| PROBLEM 1 |
In the GRUB text, which command shows the drive that grub2 uses?
| PROBLEM 2 |
Do these statements agree with the GRUB text? Answer yes or no for each, quoting the words that decide it. (a) When you install, grub defaults to sda. (b) The advice applies to UEFI systems as well as BIOS systems. (c) In the reconfigure screens, you should choose partitions as well as drives.

With two installs you have to normally do two updates. Whichever system's grub is in MBR must be booted and sudo update-grub
run to find newer kernel in second install.
But since you have two drives, put main working install's grub into the MBR of sdb. And keep test install's grub in MBR of sda. When you install grub defaults to sda. Better to use Something Else and on partitioning screen change to MBR of same drive.
You can boot into install in sdb and install grub to the SSD's MBR. Then change BIOS to boot SSD.
sudo grub-install /dev/sdb
sudo update-grub
If you can only boot from sda, then just change /dev/sda.
But if you originally installed grub to sda, it remembers that setting for reinstall on major updates. So you also need to reset that:
To see what drive grub2 uses see this line (BIOS only, not UEFI) - grub-pc/install_devices:
sudo debconf-show grub-pc
It will show drive model & serial number
to see drive info
sudo lshw -C Disk -short
to get grub2 to remember where to reinstall on updates:
sudo dpkg-reconfigure grub-pc
Enter thru first pages,spacebar to choose/unchoose drive, enter to accept, do not choose partitions
You can also avoid the double update by manually adding your own boot stanza in 40_custom and directly boot partition or link to most current kernel.
https://help.ubuntu.com/community/MaintenanceFreeCustomGrub2Screen
UEFI systems do not use grub-pc but grub-efi-amd64 if 64 bit or perhaps signed versions. So all of above is only for BIOS based systems.

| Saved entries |
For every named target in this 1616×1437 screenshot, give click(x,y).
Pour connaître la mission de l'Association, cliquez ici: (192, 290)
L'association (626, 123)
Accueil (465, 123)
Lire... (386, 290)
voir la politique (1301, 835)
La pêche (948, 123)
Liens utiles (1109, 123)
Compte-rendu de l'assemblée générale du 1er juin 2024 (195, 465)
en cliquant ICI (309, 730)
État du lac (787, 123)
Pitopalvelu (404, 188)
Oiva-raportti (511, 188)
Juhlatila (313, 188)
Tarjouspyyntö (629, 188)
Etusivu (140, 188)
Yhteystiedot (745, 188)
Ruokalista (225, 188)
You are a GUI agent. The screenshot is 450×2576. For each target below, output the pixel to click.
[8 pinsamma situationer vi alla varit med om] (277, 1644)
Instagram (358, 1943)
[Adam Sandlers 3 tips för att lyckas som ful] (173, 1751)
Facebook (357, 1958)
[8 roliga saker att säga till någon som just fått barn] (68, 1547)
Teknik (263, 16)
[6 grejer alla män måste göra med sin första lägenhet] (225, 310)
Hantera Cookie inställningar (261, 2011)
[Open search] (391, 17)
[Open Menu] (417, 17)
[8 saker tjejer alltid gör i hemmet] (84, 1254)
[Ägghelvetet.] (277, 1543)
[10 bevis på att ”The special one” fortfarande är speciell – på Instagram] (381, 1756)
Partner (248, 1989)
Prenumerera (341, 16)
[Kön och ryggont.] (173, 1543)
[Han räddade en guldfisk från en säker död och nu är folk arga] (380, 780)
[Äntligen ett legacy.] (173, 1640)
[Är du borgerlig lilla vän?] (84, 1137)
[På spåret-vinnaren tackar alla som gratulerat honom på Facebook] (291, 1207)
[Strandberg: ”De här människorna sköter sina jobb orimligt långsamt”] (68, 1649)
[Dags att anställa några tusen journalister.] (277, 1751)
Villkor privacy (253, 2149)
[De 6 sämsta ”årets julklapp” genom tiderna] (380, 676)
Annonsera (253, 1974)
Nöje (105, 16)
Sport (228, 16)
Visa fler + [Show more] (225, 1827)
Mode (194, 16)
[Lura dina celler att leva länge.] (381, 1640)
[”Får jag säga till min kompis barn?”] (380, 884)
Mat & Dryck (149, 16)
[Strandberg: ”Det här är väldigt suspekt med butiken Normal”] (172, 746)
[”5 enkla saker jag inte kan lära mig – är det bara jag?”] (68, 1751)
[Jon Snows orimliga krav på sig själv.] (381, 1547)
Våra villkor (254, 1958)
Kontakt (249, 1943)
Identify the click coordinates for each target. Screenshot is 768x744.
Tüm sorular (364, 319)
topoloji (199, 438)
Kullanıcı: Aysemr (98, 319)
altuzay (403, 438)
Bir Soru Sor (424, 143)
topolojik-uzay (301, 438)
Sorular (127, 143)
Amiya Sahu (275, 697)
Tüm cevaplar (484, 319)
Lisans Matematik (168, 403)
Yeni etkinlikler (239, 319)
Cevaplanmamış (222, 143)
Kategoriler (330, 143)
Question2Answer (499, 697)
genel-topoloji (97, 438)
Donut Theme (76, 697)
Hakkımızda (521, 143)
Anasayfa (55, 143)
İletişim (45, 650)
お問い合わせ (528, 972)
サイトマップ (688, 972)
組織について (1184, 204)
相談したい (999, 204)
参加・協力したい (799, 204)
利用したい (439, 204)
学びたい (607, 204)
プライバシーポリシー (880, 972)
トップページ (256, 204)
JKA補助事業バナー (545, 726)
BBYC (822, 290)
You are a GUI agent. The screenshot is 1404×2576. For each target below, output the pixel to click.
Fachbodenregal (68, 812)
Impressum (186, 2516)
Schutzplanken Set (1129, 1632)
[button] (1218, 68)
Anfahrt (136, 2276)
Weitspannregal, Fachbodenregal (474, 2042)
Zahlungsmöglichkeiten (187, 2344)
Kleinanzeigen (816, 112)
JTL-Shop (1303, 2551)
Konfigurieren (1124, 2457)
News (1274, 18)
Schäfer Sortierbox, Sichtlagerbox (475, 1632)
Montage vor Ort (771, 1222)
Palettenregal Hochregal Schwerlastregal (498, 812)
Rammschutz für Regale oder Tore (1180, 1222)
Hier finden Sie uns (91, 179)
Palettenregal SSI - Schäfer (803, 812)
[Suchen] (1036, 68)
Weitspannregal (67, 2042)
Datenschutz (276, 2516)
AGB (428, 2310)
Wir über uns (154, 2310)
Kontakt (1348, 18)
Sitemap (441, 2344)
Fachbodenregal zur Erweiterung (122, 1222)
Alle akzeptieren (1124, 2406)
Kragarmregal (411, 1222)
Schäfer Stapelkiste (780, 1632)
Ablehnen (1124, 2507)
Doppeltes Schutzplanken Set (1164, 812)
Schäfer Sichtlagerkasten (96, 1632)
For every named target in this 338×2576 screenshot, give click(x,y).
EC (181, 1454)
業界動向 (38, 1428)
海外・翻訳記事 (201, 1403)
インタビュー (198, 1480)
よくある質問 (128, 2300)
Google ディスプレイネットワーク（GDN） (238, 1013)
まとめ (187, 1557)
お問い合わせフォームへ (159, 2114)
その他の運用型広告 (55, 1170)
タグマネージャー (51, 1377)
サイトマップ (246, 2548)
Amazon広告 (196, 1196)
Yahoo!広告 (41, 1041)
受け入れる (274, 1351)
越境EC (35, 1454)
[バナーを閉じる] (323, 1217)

| EXERCISE OUTPUT 1 |
sudo debconf-show grub-pc

| EXERCISE OUTPUT 2 |
(a) Yes: "When you install grub defaults to sda."
(b) No: "So all of above is only for BIOS based systems."
(c) No: "do not choose partitions"